When Penn State's coaches' caravan set out last May, Bill O'Brien found himself in the awkward spot of new guy/object of curiosity.
"I barely even knew the people I was on the bus with," O'Brien told ESPN.com on Thursday.
He knew a lot more about his fellow Nittany Lions coaches when they boarded the bus last week for this year's caravan. He also knew a lot more about the program he represented.
Penn State fans knew a lot more about O'Brien, too, especially after he guided the Lions to an 8-4 record, including wins in eight of the final 10 games, last season. Each caravan stop this year felt less like a job interview and more like a pep rally.
"This year, I'm not standing up there doing a PowerPoint presentation," O'Brien said. "I'm talking to these people about how much we appreciate their support and how much we need their support now more than ever."
Penn State's 12-stop caravan wrapped up Thursday night in Pittsburgh. O'Brien and several other Lions coaches, including men's basketball's Patrick Chambers, made nine appearances around the state of Pennsylvania as well as in New York, Baltimore and Washington D.C.
O'Brien said more than 5,000 people attended the events. He signed autographs and gave updates on the program heading into the 2013 season. But there was a fundraising component, too.
Penn State must pay a $60 million fine as part of NCAA sanctions leveled last summer. The school also isn't receiving its bowl revenue share from the Big Ten until the 2016 season. Penn State saw a decline in overall athletic revenue last year, although football-related donations increased considerably.
Football attendance ranked fifth nationally in 2012 (96,730), down from 101,427 in 2011.
"Regardless of sanctions, one of your responsibilities as the head football coach at a place like Penn State is to help do your part in raising money," O'Brien said. "I'm just trying to do my part in helping our chief fundraisers.

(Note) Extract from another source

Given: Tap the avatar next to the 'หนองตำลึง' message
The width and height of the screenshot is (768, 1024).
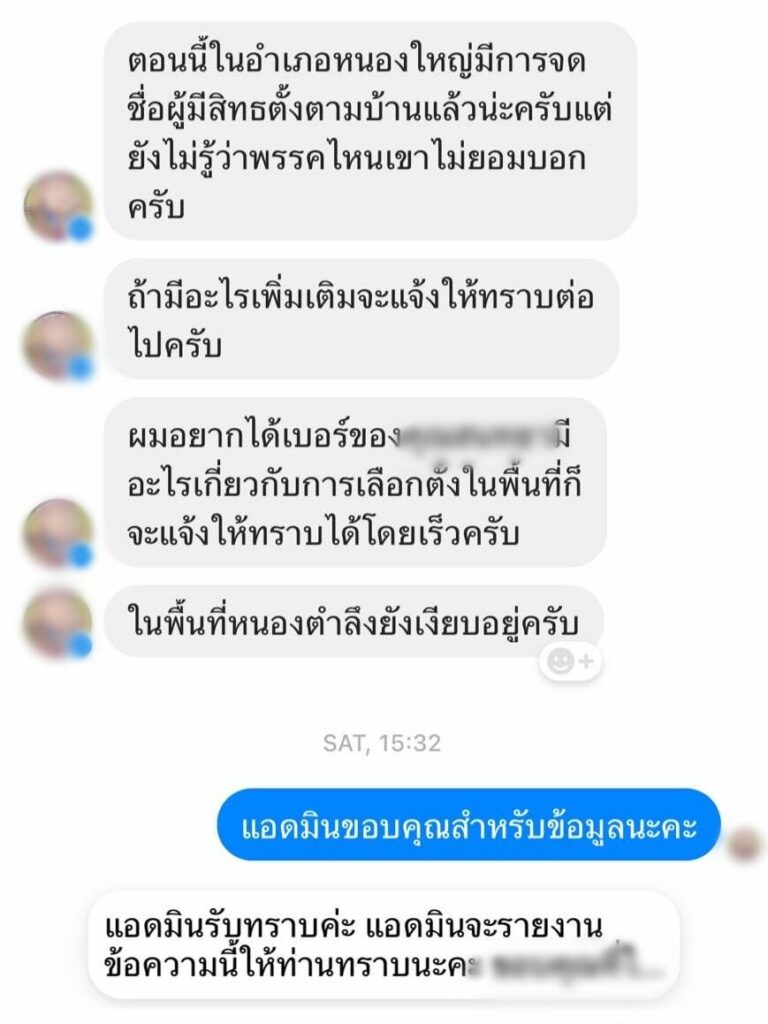Looking at the screenshot, I should (57, 624).
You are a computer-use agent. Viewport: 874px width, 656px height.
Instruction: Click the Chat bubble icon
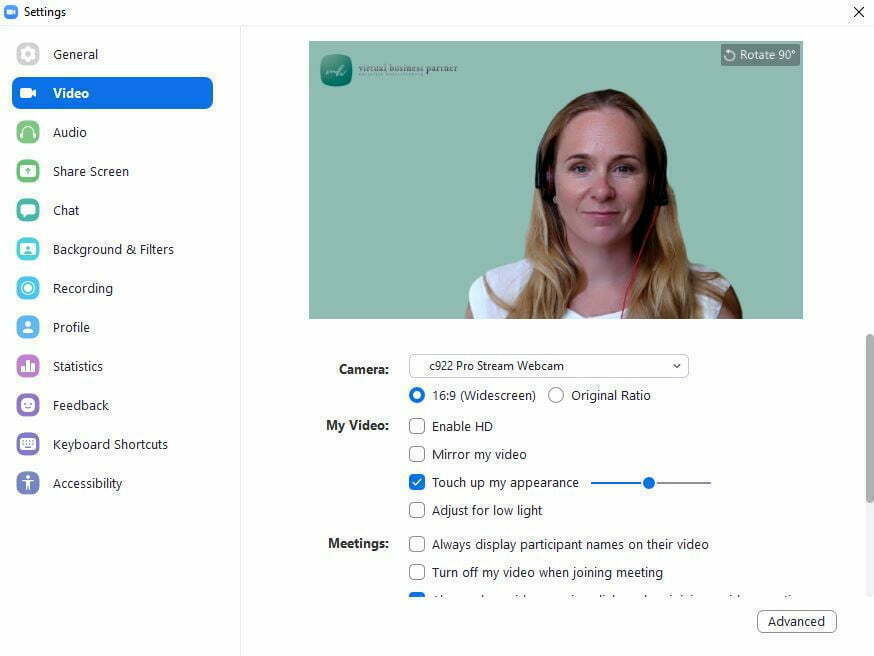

We have 90,000 alums in Philadelphia, so it's important to get out and talk to those people."
O'Brien is a unifying figure for Penn State fans, many of whom remain upset at the university's leadership for their decisions after the child sex-abuse scandal broke in November 2011. The tension puts the coach in an awkward position, as he must acknowledge all viewpoints while urging the fans to move forward together.
I asked O'Brien what he thinks Penn State's fans are feeling about the program and the school right now. Not surprisingly, he only talked about the program.

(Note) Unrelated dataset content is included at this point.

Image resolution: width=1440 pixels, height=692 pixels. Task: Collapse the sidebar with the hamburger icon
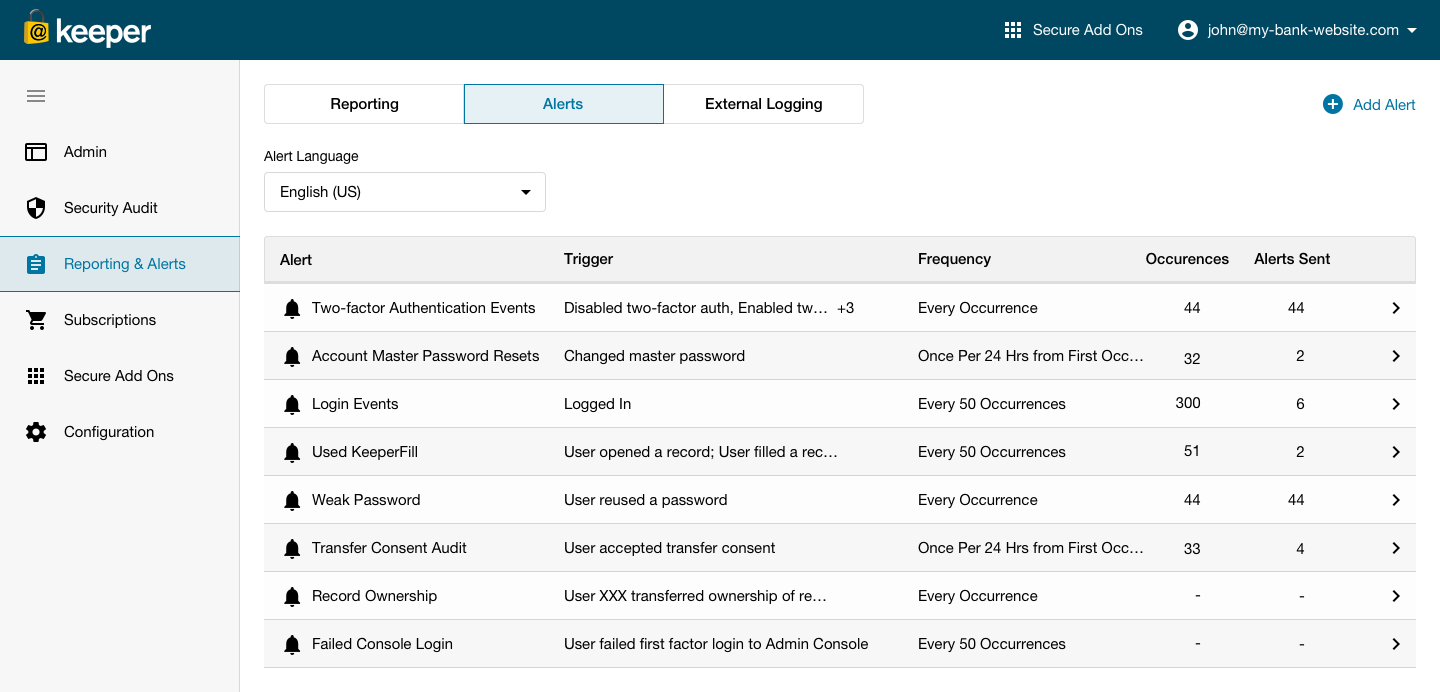tap(36, 96)
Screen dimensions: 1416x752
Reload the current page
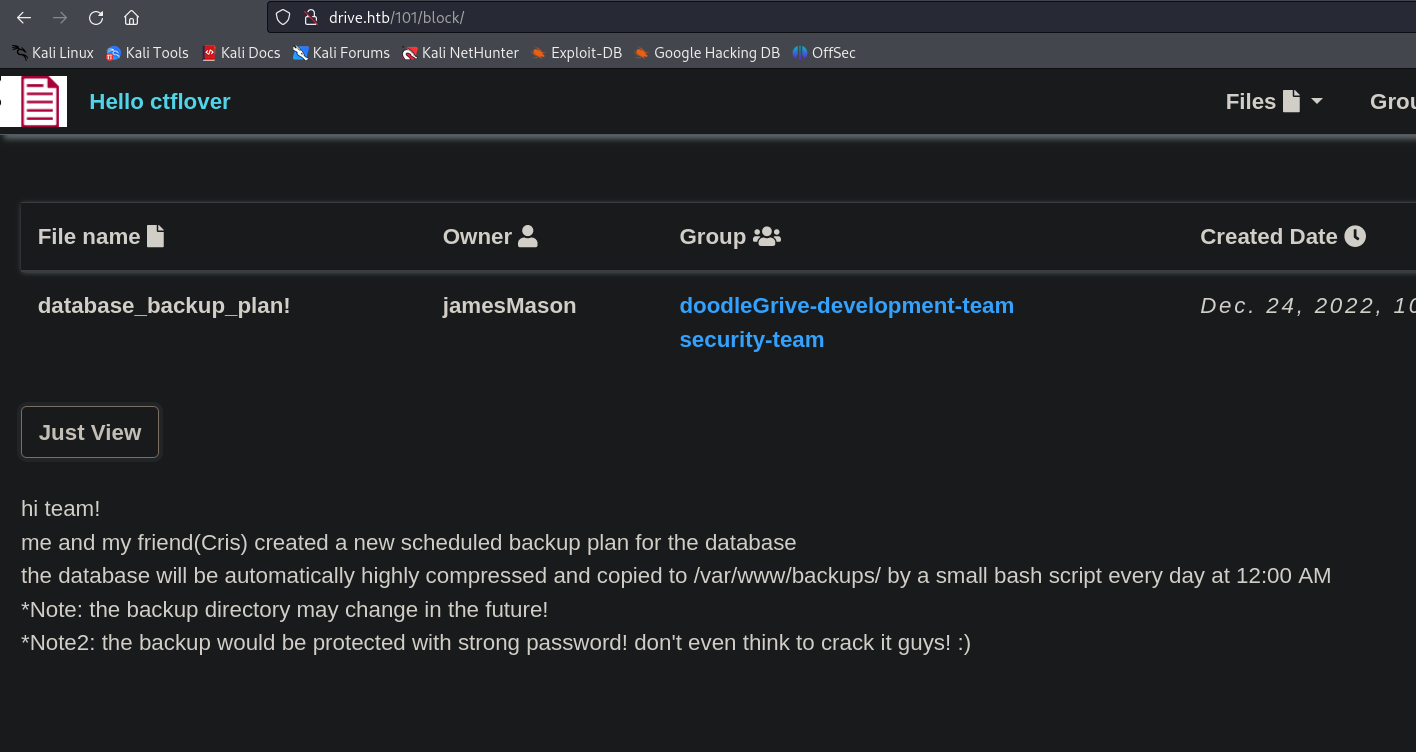[96, 18]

"People are very proud of last year's football team," he said. "People have passion and energy for the 2013 season. I hope we fill that stadium, and I hope we go out there and play well in front of our fans. That's a big part of it."
In leveling the severe sanctions last summer, NCAA president Mark Emmert said a "football-first culture" at Penn State enabled former Lions assistant Jerry Sandusky to commit his heinous crimes over the years. That word -- culture -- has stirred Penn State fans more than any other, as they take pride in the program's athletic and academic success.
O'Brien spent part of the caravan talking about the program culture he has observed.
"Our culture at Penn State is a good culture," he said. "We have a culture of academics and good football. Our kids leave practice early to go to class. They're students first, and that's the way it is at Penn State.
"It's important for me to update our fans and our alums on that."
O'Brien will keep providing these yearly updates as long as he's at Penn State. Although he's not a huge fan of riding the bus -- "I don't know if I can handle it another year," he joked -- he understands his role in outreach at such an important time.
"I'm going to try and chip in," he said. "If they want me to get on a bus again, I'll get on a bus, but more than anything, it's just important to get out and thank the supporters of Penn State."